[Stored data]
★ ★ ★ ★

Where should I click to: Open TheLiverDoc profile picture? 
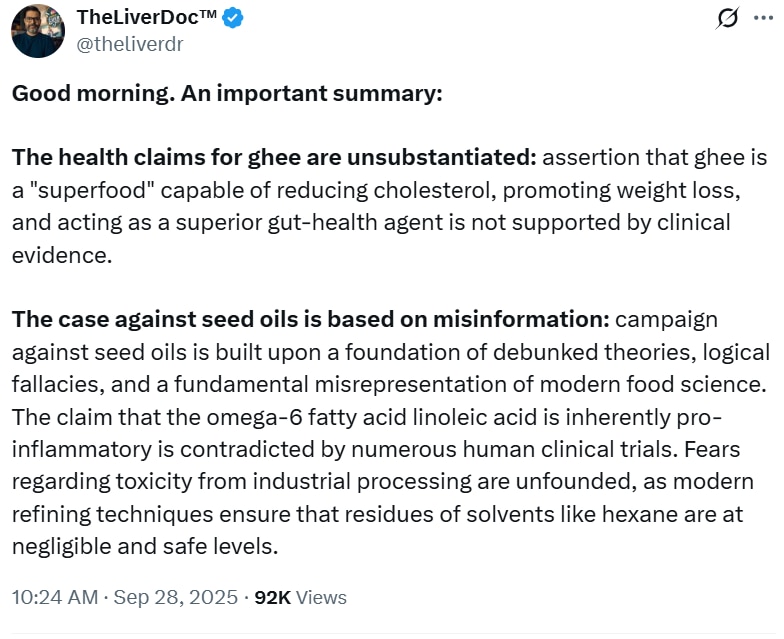(x=38, y=31)
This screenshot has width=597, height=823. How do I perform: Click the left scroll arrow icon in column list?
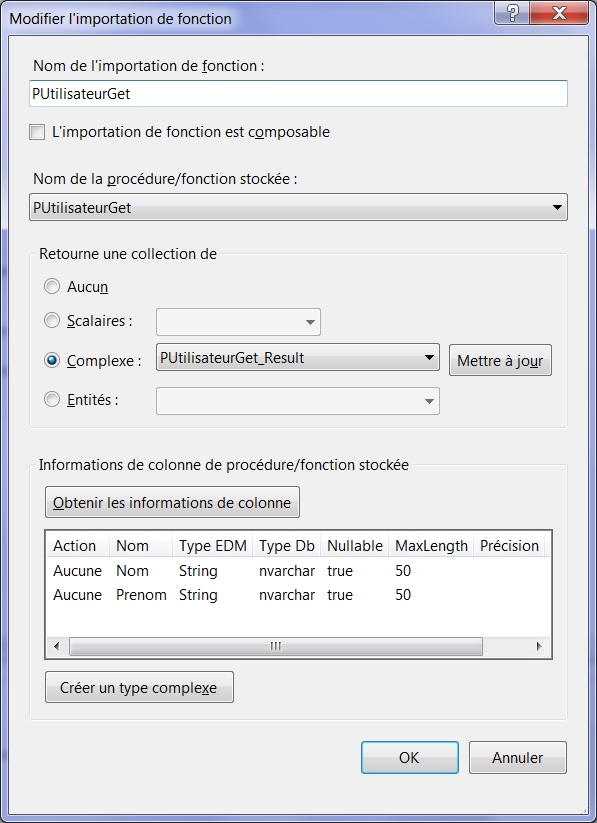(x=57, y=646)
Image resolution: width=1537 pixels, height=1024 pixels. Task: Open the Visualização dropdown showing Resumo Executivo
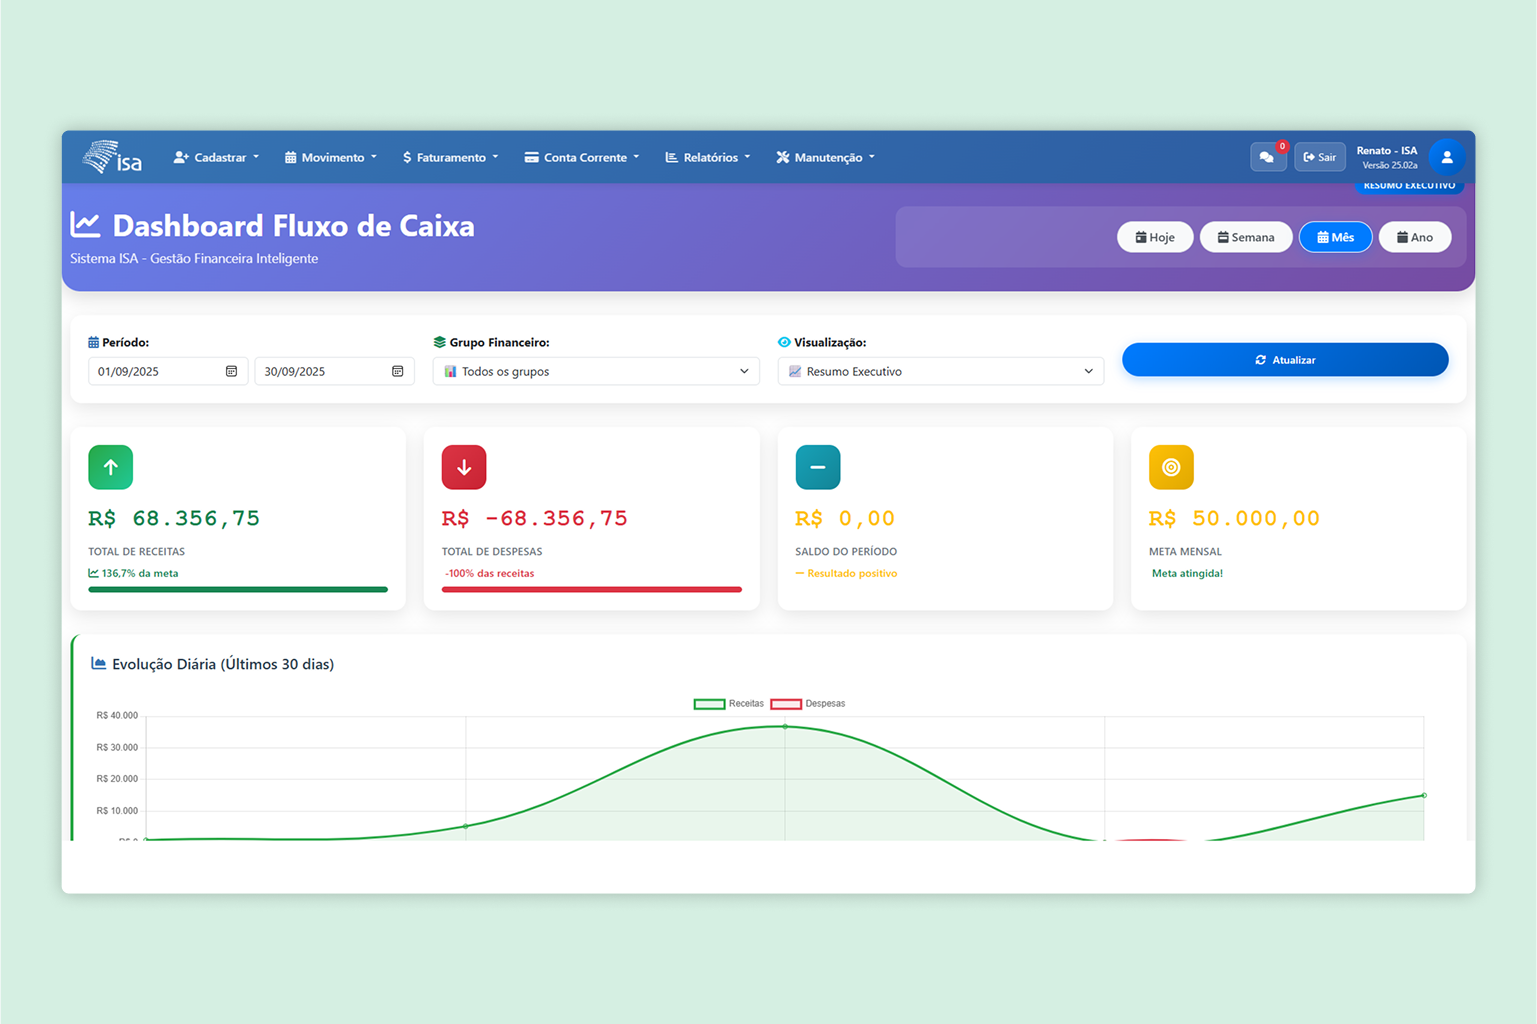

★ ★ ★ ★

# PROBLEM TO SOLVE:
Please restate the entries word for word, with all pictures left out.

# ANSWER BOX:
Where should I click to: Open TheLiverDoc profile picture? 
(x=38, y=31)
This screenshot has width=597, height=823. How do I perform: Click the left scroll arrow icon in column list?
(x=57, y=646)
Image resolution: width=1537 pixels, height=1024 pixels. Task: Open the Visualização dropdown showing Resumo Executivo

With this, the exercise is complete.